Empire & Church: Anglo-America’s Buyout of the Vatican and the Hyper-Modern Demise of Catholicism

Empire & Church: Anglo-America’s Buyout of the Vatican and the Hyper-Modern Demise of Catholicism

Over the past century, the Anglo-American Commonwealth succeeded in knocking down all rival empires, except one: the Holy Roman Catholic Church. Without armies or a capillary bureaucracy, the Catholic Church looms as a de-territorialized kingdom embracing worldwide a billion subjects, who are glued to its decisional center —a council of charismatic geriatrics— by an unquestioning belief in the infallible sacrality vested in Rome’s holy men for having, in succession, sat on the throne of Peter, the vicar of Christ.

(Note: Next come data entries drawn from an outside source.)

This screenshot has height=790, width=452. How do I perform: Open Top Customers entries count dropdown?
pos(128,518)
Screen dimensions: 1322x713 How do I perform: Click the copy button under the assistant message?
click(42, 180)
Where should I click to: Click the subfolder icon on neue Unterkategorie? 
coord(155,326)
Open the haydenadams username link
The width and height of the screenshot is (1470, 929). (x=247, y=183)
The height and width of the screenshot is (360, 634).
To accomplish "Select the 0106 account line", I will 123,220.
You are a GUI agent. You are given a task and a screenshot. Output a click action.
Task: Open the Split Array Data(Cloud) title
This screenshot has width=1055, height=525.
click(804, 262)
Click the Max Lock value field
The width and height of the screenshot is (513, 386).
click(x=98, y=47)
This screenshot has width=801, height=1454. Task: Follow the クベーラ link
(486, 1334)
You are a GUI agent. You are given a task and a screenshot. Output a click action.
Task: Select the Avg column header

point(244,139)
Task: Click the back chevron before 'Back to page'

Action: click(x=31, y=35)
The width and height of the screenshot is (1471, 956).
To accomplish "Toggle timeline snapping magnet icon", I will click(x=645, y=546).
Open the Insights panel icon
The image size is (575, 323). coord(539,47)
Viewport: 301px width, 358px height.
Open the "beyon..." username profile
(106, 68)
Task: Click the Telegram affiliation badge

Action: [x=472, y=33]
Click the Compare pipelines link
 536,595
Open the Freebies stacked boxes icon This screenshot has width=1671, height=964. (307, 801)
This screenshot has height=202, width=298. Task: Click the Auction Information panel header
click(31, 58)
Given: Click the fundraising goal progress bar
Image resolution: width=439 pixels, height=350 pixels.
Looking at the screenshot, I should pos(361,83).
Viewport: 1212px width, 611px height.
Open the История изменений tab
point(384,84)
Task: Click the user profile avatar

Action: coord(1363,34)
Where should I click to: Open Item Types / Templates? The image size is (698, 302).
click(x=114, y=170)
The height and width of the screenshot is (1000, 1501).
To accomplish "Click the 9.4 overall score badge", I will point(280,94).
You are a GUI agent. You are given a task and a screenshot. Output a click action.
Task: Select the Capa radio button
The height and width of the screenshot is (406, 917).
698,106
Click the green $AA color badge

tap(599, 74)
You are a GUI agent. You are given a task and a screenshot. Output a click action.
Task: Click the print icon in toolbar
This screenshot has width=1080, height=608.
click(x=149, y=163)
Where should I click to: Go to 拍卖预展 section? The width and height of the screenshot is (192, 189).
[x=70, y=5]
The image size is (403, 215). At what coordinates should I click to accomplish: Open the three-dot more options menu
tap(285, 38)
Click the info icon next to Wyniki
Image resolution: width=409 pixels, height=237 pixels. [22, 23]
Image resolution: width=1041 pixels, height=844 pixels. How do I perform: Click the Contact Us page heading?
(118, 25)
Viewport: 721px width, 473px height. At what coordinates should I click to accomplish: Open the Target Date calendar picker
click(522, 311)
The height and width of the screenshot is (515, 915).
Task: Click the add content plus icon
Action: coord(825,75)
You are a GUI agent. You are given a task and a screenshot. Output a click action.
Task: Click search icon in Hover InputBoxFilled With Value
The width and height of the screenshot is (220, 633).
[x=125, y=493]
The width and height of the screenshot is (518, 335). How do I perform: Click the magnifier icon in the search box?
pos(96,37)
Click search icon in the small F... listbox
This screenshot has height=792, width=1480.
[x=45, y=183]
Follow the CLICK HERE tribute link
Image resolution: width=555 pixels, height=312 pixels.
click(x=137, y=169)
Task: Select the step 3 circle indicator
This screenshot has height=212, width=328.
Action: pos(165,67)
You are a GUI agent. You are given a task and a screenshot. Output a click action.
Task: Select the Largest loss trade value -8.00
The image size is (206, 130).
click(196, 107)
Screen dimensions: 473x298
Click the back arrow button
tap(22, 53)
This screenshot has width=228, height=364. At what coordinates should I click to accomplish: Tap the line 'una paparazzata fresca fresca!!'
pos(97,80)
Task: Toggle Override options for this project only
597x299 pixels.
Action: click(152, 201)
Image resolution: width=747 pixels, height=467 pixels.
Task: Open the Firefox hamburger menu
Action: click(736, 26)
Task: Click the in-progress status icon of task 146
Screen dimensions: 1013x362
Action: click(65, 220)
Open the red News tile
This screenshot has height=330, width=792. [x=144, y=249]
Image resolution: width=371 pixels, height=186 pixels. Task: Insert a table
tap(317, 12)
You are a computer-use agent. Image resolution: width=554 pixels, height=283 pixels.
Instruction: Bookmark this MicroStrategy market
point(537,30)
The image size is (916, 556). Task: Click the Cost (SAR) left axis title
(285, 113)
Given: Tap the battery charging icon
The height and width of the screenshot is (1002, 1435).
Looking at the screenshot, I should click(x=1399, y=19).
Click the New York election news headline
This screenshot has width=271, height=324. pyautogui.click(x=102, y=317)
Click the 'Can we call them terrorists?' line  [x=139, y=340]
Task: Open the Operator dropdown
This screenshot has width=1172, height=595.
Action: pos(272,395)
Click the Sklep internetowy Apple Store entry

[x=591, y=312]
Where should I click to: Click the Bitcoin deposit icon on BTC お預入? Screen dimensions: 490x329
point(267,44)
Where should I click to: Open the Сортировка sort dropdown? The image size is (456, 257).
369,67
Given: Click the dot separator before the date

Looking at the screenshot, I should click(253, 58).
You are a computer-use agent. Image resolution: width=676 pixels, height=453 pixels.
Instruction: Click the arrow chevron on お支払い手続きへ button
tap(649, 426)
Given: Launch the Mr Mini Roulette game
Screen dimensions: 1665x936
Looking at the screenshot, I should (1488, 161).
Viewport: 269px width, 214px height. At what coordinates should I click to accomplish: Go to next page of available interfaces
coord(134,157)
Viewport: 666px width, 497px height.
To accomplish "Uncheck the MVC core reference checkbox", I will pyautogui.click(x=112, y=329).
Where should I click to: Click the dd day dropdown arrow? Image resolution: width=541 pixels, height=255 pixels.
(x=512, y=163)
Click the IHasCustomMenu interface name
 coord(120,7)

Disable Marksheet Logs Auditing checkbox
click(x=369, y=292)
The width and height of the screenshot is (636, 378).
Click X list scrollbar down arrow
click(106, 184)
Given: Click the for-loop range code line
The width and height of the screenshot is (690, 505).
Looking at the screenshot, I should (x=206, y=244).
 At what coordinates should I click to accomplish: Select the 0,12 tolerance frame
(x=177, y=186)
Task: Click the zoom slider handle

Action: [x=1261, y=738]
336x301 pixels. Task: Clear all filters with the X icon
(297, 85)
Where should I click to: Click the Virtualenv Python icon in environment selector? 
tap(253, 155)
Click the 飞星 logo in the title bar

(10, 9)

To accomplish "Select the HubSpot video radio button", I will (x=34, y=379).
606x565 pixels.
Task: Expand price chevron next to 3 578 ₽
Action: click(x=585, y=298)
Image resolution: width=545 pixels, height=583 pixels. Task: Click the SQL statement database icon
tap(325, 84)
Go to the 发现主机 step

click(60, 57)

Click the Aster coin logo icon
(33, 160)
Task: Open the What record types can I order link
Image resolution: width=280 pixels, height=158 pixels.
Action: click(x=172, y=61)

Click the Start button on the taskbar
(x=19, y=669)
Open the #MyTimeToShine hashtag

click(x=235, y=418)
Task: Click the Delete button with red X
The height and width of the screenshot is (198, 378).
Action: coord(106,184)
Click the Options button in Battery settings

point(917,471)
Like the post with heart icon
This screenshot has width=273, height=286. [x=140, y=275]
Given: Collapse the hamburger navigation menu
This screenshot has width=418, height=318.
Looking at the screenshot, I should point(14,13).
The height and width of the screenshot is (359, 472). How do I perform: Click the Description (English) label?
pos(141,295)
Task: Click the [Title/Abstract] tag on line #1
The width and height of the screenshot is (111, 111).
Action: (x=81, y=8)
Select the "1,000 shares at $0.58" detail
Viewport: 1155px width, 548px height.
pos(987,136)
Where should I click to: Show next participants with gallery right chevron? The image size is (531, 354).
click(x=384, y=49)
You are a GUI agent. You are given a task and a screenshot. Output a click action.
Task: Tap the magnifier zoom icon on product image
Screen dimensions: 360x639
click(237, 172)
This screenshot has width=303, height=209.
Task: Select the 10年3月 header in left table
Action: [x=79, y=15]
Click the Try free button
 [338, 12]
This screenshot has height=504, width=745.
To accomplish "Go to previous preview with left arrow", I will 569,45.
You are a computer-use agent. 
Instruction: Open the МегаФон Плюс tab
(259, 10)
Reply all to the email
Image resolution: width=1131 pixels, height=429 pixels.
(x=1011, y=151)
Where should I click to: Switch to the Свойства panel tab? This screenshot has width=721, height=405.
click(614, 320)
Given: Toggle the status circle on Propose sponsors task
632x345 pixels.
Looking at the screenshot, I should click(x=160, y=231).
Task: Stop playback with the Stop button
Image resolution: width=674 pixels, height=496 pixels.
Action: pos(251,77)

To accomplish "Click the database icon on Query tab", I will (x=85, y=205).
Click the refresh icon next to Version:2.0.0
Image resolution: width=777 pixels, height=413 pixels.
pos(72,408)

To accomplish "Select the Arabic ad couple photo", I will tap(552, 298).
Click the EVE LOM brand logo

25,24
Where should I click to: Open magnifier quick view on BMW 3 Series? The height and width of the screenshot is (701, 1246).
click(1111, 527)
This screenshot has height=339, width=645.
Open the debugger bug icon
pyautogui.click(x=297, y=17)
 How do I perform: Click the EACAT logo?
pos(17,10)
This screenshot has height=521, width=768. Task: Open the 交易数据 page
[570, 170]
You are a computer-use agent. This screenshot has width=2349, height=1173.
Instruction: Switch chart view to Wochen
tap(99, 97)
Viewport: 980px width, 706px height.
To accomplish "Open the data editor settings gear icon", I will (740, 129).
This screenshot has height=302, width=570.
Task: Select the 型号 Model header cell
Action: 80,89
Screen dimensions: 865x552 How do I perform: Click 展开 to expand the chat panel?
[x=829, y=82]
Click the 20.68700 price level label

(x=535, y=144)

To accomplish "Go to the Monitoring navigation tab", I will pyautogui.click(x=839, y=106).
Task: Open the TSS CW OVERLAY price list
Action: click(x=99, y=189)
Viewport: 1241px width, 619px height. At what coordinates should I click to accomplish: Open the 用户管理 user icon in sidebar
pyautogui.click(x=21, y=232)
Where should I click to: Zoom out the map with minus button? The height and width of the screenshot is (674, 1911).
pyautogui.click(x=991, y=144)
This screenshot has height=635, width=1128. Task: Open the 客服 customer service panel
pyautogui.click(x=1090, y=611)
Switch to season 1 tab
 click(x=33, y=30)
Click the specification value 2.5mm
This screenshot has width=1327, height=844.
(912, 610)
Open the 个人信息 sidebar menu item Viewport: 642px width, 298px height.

What has allowed the Holy See to maintain a stronghold in the world is addressed in Empire & Church by touching on that ancient question of military versus priestly primacy, which is at the heart of the Church’s millennial experience up to the advent of the modern epoch. To be wielded properly, power must still inspire a mystical type of awe, which the sword alone, no matter how technically devastating, cannot confer.
Yet, already debilitated and unsure of her footing in the Era of the Machine —which heralded the suppression of pain and a triumphant worship of Technique,— the Church, ever the object of envy and resentment, became the target of a joint offensive from two antagonistic ends of the creedal arc: Fascist traditionalism on the one side and Anglo-American Liberalism on the other.

This book details the picaresque twists that punctuated Rome’s vicissitudes in the first half of the twentieth century. With WWI, she was initially deprived of her military arm (Austro-Hungary); she gingerly walked the tightrope between Nazism and Fascism in the 1930s, and eventually survived WWII by the skin of her teeth.

With the demise of Communism, and the proclaimed supremacy of the Anglo-American Commonwealth, American hawks, animated by typically Fascist anti-clerical sentiment finally laid siege to the pontificate of John Paull II, as a part of a maneuver aimed at swallowing the Vatican whole, along with its billion aficionados, into the Commonwealth. After a thirty-year long arm-wrestling match, this came to pass with the abdication of Benedict XVI and the election of Francis in 2013.

Empire & Church explores the spiritual confrontation between Catholicism and Anglo-American Liberalism in light of Rome’s late surrender, which has turned the Vatican into a bureau of the American imperium.